Representative images of immunostaining for TfR expression are presented in Fig. 4A-D. Strong TfR expression was identified in biopsies of tubulopapillary breast adenocarci-noma, soft tissue sarcoma and squamous cell carcinoma. By contrast, the negative control did not demonstrate any reactivity, indicating the specificity of the immunostaining procedure. Furthermore, examples of Ki-67 expression in tubulopapillary breast adenocarcinoma, soft tissue sarcoma, squamous cell carcinoma and neuroendocrine carcinoma are presented in Fig. 4E-H. Furthermore, assessment of the presence of TILs in hematoxylin and eosin stained tumor tissues revealed an absence of TILs in all tumor slides.

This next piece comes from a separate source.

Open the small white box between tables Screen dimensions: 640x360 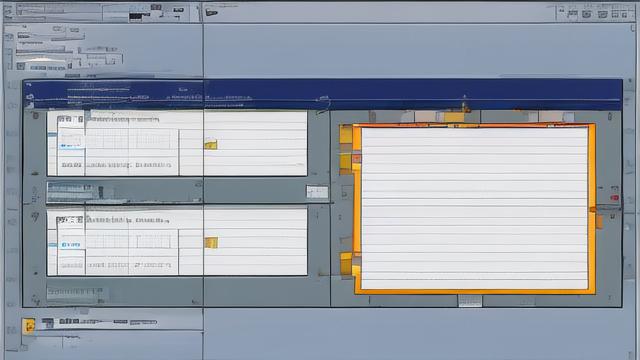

For comparison, the Ki-67 and TfR expression was analyzed in two dog cell lines. DH82 histiocytic sarcoma and DGMB glioblastoma cells were immunostained for both markers. Indeed, Ki-67 and TfR were overexpressed in both cell lines as presented in Fig. 5. Furthermore, the present study investigated the cytotoxicity of artemisinin, artesunate and dihydroartemis-inin towards the dog cell lines. As expected, artemisinin and its derivatives were also active in these tumor cell lines. The IC₅₀ values for artemisinin, artesunate and dihydroartemisinin towards DH82 cells and DGBM cells are presented in Fig. 6.